(EXERCISE)
Your task is to repeat exactly the lines below between the line holding "Task: Select the BATHROOM LEVEL column header" and the line holding "Expand the collapsed sidebar with chevron", inclusive, and only those.

------ RECORDS SUPPLIED

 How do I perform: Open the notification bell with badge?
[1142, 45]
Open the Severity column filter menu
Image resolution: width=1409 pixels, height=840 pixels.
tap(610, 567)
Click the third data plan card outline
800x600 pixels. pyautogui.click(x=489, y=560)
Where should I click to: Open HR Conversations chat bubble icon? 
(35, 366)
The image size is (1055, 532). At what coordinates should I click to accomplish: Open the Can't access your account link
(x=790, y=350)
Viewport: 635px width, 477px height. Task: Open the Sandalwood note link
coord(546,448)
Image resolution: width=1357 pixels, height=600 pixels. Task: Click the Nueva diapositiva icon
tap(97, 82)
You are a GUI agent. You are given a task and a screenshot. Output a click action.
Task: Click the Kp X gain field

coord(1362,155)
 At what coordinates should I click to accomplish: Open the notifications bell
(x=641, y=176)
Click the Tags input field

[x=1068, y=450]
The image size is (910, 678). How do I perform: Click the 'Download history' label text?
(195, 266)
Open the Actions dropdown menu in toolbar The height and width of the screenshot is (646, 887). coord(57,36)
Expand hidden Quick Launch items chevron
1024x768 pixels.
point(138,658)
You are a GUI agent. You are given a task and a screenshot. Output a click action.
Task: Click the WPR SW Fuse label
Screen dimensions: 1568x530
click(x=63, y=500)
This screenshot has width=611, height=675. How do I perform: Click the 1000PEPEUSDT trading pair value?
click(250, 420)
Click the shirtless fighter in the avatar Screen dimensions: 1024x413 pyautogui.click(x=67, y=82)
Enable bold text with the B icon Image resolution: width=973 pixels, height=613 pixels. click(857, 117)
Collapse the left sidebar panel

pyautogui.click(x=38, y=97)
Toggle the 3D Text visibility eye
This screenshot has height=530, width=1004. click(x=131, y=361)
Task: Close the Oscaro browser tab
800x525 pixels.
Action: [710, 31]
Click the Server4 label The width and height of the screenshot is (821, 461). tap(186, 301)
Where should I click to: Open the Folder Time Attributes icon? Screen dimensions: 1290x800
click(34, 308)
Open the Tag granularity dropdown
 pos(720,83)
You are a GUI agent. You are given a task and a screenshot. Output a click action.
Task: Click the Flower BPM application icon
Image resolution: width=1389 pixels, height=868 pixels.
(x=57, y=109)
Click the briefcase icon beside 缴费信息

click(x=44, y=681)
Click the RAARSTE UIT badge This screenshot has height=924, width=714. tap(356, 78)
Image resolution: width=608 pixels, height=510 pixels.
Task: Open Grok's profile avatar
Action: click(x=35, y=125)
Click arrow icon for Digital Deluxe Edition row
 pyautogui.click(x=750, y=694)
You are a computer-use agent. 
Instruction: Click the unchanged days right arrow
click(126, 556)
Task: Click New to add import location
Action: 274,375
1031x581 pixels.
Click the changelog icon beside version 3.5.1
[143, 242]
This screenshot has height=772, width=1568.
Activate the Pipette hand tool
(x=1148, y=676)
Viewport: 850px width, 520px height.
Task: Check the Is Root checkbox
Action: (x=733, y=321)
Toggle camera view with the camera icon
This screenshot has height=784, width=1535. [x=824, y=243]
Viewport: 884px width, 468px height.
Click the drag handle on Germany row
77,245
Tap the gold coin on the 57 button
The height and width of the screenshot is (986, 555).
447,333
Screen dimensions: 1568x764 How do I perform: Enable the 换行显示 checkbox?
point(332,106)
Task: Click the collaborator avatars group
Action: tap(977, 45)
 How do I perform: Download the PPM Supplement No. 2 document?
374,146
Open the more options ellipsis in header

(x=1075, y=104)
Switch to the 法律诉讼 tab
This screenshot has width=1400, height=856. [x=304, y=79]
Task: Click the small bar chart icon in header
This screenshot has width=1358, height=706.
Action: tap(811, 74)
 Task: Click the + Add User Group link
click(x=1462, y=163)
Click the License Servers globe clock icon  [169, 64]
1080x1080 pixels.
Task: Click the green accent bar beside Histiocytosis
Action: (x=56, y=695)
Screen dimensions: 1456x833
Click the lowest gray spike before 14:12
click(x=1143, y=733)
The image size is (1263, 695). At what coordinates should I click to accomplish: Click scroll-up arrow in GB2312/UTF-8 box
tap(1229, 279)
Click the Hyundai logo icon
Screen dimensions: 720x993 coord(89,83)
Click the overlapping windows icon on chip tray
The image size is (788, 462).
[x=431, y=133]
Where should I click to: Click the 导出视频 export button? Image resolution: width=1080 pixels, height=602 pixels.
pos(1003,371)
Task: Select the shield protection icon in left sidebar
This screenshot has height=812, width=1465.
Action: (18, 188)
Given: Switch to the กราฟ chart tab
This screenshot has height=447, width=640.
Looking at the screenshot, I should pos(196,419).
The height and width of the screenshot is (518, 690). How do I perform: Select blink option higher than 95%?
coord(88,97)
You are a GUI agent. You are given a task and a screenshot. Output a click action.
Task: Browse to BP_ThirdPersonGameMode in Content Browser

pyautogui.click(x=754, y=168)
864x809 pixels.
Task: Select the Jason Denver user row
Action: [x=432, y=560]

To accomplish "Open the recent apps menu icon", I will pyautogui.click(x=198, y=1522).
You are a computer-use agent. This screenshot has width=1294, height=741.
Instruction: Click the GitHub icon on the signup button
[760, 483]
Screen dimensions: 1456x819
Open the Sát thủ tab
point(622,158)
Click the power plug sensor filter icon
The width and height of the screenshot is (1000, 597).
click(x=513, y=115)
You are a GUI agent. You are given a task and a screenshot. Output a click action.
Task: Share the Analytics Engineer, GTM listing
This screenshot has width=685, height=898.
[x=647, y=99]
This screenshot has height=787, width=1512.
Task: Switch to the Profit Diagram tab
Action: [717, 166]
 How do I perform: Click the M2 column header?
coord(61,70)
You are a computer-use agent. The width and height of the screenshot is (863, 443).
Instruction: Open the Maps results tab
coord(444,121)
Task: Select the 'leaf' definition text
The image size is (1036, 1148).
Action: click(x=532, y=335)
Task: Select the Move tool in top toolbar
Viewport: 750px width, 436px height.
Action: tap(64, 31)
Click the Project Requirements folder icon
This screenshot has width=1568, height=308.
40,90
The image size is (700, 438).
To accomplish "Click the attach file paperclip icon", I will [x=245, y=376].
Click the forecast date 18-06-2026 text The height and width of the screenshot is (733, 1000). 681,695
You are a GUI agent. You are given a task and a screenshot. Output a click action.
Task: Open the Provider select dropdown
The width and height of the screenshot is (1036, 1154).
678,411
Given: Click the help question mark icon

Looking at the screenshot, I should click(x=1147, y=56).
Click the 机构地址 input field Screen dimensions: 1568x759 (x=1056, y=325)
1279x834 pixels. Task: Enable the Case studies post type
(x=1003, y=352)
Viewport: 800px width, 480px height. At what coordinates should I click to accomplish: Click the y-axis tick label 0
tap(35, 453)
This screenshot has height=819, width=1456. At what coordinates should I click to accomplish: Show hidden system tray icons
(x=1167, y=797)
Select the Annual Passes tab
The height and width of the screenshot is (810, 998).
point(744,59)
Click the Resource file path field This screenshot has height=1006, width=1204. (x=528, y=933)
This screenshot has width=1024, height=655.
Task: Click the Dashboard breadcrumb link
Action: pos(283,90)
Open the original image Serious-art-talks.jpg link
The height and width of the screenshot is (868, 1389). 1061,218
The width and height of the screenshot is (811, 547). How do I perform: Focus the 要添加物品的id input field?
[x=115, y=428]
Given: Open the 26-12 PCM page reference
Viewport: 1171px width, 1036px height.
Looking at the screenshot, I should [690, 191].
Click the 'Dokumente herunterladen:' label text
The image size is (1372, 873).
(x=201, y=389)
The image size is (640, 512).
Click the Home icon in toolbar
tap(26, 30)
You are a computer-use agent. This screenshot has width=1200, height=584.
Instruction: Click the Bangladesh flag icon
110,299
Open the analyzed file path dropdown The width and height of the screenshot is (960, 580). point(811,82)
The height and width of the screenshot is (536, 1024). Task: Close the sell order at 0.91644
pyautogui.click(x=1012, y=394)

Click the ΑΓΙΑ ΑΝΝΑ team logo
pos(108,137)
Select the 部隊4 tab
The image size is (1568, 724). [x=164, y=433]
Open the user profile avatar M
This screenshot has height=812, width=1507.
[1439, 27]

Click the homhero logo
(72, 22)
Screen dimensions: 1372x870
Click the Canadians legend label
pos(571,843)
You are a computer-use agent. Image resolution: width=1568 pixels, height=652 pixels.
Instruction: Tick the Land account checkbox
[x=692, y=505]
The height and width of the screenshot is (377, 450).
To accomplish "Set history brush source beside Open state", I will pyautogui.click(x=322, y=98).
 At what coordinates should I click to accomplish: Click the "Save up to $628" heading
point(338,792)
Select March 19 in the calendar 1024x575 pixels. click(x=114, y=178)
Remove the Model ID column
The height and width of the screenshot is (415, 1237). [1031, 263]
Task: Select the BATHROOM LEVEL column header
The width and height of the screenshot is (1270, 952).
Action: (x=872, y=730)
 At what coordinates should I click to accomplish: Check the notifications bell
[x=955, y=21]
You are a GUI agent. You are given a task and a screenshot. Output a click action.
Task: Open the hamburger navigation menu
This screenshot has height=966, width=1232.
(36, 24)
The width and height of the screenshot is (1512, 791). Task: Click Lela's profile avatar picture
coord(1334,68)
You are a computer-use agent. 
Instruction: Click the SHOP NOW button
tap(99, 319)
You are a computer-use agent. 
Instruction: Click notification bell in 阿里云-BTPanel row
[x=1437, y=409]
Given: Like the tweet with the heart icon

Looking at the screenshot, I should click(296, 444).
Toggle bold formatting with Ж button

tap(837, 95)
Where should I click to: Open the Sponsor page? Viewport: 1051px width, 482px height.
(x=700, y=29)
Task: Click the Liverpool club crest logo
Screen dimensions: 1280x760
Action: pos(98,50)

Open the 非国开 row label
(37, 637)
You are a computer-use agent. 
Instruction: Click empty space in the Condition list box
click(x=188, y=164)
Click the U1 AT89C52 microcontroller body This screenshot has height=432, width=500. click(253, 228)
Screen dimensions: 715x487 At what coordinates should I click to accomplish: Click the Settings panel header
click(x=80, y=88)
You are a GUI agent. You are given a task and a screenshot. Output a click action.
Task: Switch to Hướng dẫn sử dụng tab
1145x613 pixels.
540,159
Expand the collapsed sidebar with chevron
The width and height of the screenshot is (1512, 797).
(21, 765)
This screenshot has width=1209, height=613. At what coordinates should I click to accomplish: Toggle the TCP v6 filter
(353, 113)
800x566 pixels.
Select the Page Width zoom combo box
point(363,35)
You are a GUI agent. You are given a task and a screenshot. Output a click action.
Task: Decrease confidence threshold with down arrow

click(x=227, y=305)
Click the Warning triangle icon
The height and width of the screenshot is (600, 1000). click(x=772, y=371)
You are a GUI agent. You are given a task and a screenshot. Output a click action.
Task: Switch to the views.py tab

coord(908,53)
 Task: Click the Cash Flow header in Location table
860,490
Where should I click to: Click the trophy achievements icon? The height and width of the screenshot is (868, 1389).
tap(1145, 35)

------------

(OUTPUT OF THE EXERCISE)
Task: Select the BATHROOM LEVEL column header
The width and height of the screenshot is (1270, 952).
Action: (x=872, y=730)
 At what coordinates should I click to accomplish: Check the notifications bell
[x=955, y=21]
You are a GUI agent. You are given a task and a screenshot. Output a click action.
Task: Open the hamburger navigation menu
This screenshot has height=966, width=1232.
(36, 24)
The width and height of the screenshot is (1512, 791). Task: Click Lela's profile avatar picture
coord(1334,68)
You are a computer-use agent. 
Instruction: Click the SHOP NOW button
tap(99, 319)
You are a computer-use agent. 
Instruction: Click notification bell in 阿里云-BTPanel row
[x=1437, y=409]
Given: Like the tweet with the heart icon

Looking at the screenshot, I should click(296, 444).
Toggle bold formatting with Ж button

tap(837, 95)
Where should I click to: Open the Sponsor page? Viewport: 1051px width, 482px height.
(x=700, y=29)
Task: Click the Liverpool club crest logo
Screen dimensions: 1280x760
Action: pos(98,50)

Open the 非国开 row label
(37, 637)
You are a computer-use agent. 
Instruction: Click empty space in the Condition list box
click(x=188, y=164)
Click the U1 AT89C52 microcontroller body This screenshot has height=432, width=500. click(253, 228)
Screen dimensions: 715x487 At what coordinates should I click to accomplish: Click the Settings panel header
click(x=80, y=88)
You are a GUI agent. You are given a task and a screenshot. Output a click action.
Task: Switch to Hướng dẫn sử dụng tab
1145x613 pixels.
540,159
Expand the collapsed sidebar with chevron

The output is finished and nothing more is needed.